GED User's Guide
Dataset Selection

DOCUMENTATION TEMPLATE DEFINITIONS

Each dataset has its own Dataset Documentation (in Hypertext Markup Language - HTML) format, which follows a standard template developed in the Global Ecosystems Database (GED) project. The Dataset Documentation file is in the dataset directory with the data files and is named with the two or three letter dataset code (same letters that identify the dataset directory, and which are used as the beginning letters in each data file name) and the file extension ".htm."

This section describes the Dataset Documentation Template and gives definitions for each of the content elements.


Documentation Template Definitions

Identification

Each Dataset Documentation file begins with an identification section which contains links to the other sections and the following information:
Dataset Name
This is the full title of the dataset using a convention of combining the author's (or editor's) last name with the dataset title. Author names are in regular type and the title (generally created by the authors) is in italics. The format is {Principle Investigator(s)} and {dataset name} in italics, preceded by editor/analyst names, if the data have been significantly re-worked. If the name used is that of an editor, authorship attribution is generally indicated in the title that follows. Principal Investigators are the scientists responsible for the actual numerical or classed data values represented in the dataset, and/or the agency or institution resonsible for data production, if relevant. Editor/analyst are those who have produced a new or revised version of original data, for example digitizing it from analog maps. This file serves as a heading for the entire document.

__Dataset records__
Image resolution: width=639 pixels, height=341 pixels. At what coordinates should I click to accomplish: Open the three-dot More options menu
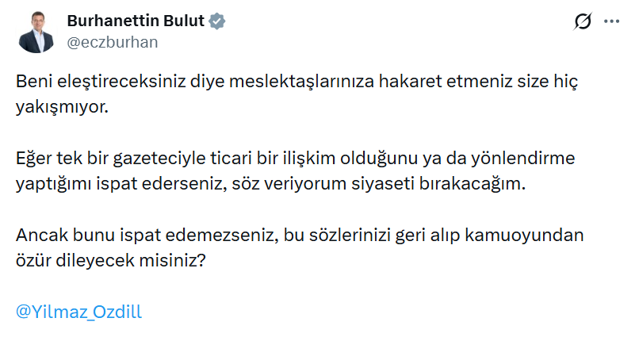[x=611, y=23]
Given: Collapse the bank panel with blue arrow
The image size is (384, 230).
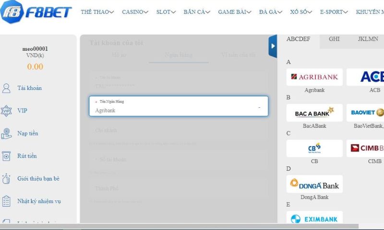Looking at the screenshot, I should tap(273, 46).
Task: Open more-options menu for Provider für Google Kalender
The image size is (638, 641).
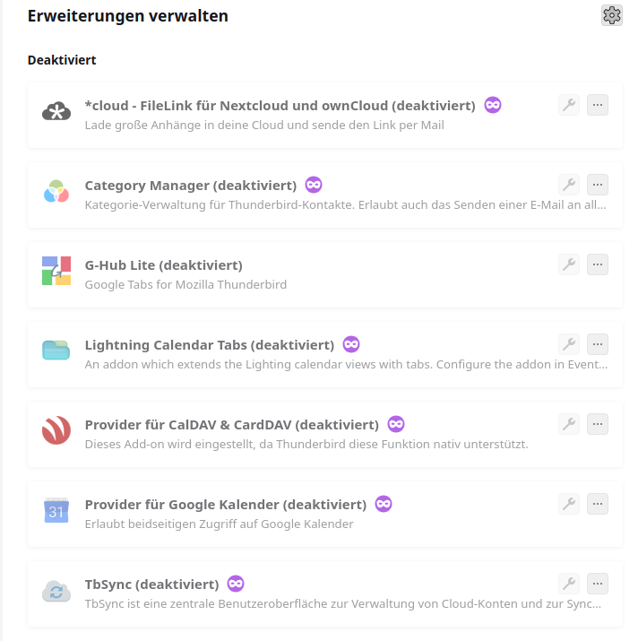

__Requests__
**1)** Reproduce everything in the GED User's Guide text from "Each dataset has" down to "the content elements.".
**2)** According to the GED User's Guide text, which things are identified or named with the two- or three-letter dataset code? List all of them.
**3)** Pick up the GED User's Guide text right after its last sentence and continue writing it.

__The results__
**1)**
Each dataset has its own Dataset Documentation (in Hypertext Markup Language - HTML) format, which follows a standard template developed in the Global Ecosystems Database (GED) project. The Dataset Documentation file is in the dataset directory with the data files and is named with the two or three letter dataset code (same letters that identify the dataset directory, and which are used as the beginning letters in each data file name) and the file extension ".htm."

This section describes the Dataset Documentation Template and gives definitions for each of the content elements.

**2)**
- The Dataset Documentation file
- The dataset directory
- Each data file name, which begins with those letters

**3)**
Principal Investigator(s)
Names, address, and contact information for the primary authors / principal investigators.
Summary
Brief abstract or summary describing the dataset and its intended purpose.
Primary Reference(s)
These are citations of the primary scientific literature relating to the production or release of the data. These may include unpublished documents and published articles. The references may be divided into sub-categories relating to the various dataset elements. One of the goals of this compilation is to provide reprints of all Primary References in addition to the GED documentation. Due to availability and copyright restrictions, however, some documents may not have been available at the time of publication. If hyperlinked, reprints of these papers are included on the website as scanned image-files (in GIF format).
Display Image
A graphic image created from individual or combined dataset files is presented to give a general visual impression of the nature of the data.

Documentation Template Definitions

DATASET DESCRIPTION

This section describes the integrated dataset, its "experimental" design, relevant information about the specific source that was used to produce the integrated version for the GED, additional references, and dataset file lists.The purpose of this section is to describe everything that comprises the complete dataset as provided here, including key documentation references; and to give technical and statistical information about the data structure.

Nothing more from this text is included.